President Biden wanted to go even further. He proposed to treat inheritances as if they were sales and force heirs to pay taxes on the difference between the original purchase price of the asset and the present value on the date of death. He suggested an exemption of $ 1 million for single filers and $ 2.5 million for married couples, but that was not enough to convince the House Ways and Means Committee, which dropped the entire package. the proposal in September, citing concerns about how that would affect the family. owned businesses and farms.

It would crush them, that’s how it would affect them.

Raising taxes hurts people, especially when taxes are raised on people who don’t have the income to pay them.

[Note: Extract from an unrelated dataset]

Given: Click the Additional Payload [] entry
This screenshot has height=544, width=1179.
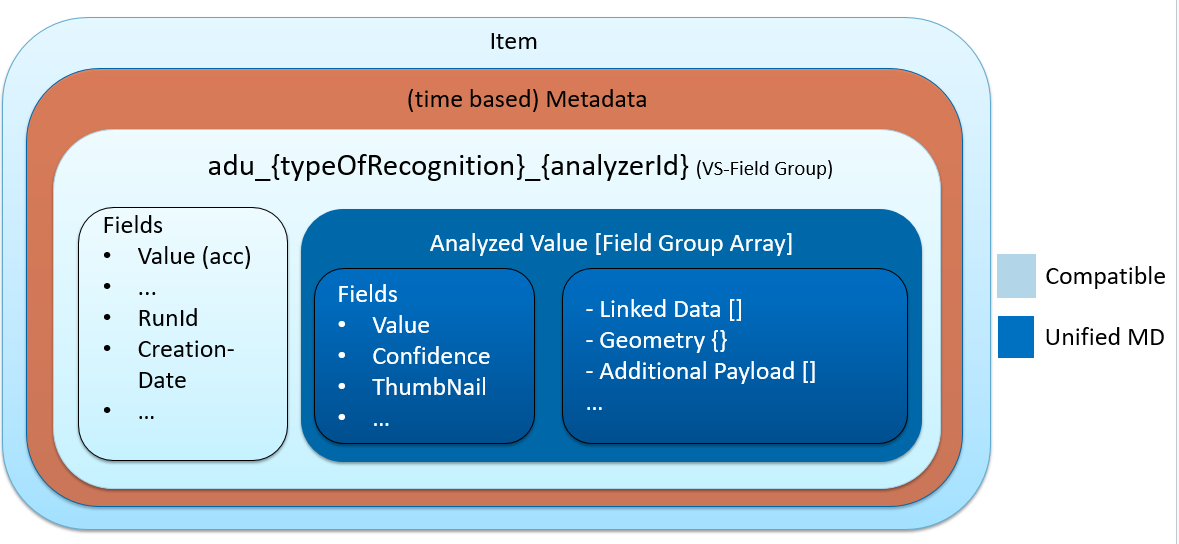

This is what happened in the 1970s, the last time inflation got out of hand. Home prices in California were skyrocketing and when tax assessors reassessed the properties, homeowners received a new tax bill based on the current market value. People who couldn’t pay the new tax bill were forced to sell their homes.

Proposition 13 was the result. Almost two-thirds of voters statewide approved the initiative that amended the state’s constitution to prohibit revaluation of property until there is a change in ownership. The prop. 13 allowed an increase in the cost of living of the estimated value of the property, but capped it at 2% per annum, and it reduced the property tax rate to 1%, compared to an average of 2.67% per year. statewide.

It was the oppressive impact of inflation that drove the prop. 13 to cross the finish line in 1978, and the same inflation led to the passage of Proposition 58 in 1986. Many people who inherited property from their parents did not have the income to pay for the property. property. taxes based on current market value. They were forced to sell until they were saved by Proposition 58. This changed the state constitution to allow parents to transfer to their children a house of any value and up to $ 1 million assessed value of other property without reassessment. The prop. 58 was immensely popular. It was put on the ballot unanimously in the Legislative Assembly and was approved by over 75% of voters.

Now it’s gone. The fine print of Proposition 19, which narrowly passed in November 2020, repealed Proposition 58 to eliminate higher taxes on families inheriting property. Today, with a few exceptions, people who inherit property from their parents have to pay much higher property taxes based on current market value, otherwise they have to sell.

The simple fact is that inflation is itself a tax increase. This not only forces consumers to pay more for less, but it drives up taxes with slipping tax brackets and inflated asset valuations.

So don’t believe President Biden when he says no one earning less than $ 400,000 a year will see a tax increase. His claims are wildly inflated.